*WHAT YOU ARE ASKED TO DO*
Read the records below and report each line in which "agent" occurs.

*RAW DATA*
-------------------------
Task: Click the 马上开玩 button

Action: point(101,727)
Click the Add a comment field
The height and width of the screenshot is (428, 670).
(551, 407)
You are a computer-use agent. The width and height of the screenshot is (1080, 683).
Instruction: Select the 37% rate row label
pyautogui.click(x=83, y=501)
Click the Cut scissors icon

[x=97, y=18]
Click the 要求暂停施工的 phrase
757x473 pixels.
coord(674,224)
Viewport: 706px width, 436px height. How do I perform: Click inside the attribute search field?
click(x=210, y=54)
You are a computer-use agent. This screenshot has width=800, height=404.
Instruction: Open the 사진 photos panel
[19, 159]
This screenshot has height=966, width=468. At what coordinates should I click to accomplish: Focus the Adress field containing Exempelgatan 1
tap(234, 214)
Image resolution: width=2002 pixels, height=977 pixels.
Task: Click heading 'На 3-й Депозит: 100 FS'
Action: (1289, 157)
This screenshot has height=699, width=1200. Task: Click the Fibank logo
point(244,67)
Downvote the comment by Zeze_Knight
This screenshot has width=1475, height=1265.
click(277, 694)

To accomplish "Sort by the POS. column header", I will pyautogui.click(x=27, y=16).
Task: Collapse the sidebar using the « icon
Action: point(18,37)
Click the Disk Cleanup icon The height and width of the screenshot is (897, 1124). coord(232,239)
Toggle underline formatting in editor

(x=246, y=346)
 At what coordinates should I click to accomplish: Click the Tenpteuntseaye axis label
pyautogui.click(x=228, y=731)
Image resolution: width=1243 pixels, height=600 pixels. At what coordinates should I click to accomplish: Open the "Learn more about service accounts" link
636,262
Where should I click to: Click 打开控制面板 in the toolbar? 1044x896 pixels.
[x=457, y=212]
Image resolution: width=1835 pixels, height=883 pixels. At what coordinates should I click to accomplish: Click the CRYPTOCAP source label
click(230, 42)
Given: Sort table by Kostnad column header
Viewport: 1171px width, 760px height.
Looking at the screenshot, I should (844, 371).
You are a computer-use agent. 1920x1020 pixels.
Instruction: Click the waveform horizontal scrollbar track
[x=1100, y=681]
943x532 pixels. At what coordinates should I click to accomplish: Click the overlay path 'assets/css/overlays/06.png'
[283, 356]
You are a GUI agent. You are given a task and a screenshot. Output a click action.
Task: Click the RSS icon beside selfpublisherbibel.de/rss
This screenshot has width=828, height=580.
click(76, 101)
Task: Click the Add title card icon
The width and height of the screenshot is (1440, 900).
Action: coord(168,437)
-------------------------
*RESPONSE AREA*
You are a computer-use agent. The width and height of the screenshot is (1080, 683).
You are a computer-use agent. This screenshot has width=800, height=404.
You are a computer-use agent. 1920x1020 pixels.
You are a GUI agent. You are given a task and a screenshot. Output a click action.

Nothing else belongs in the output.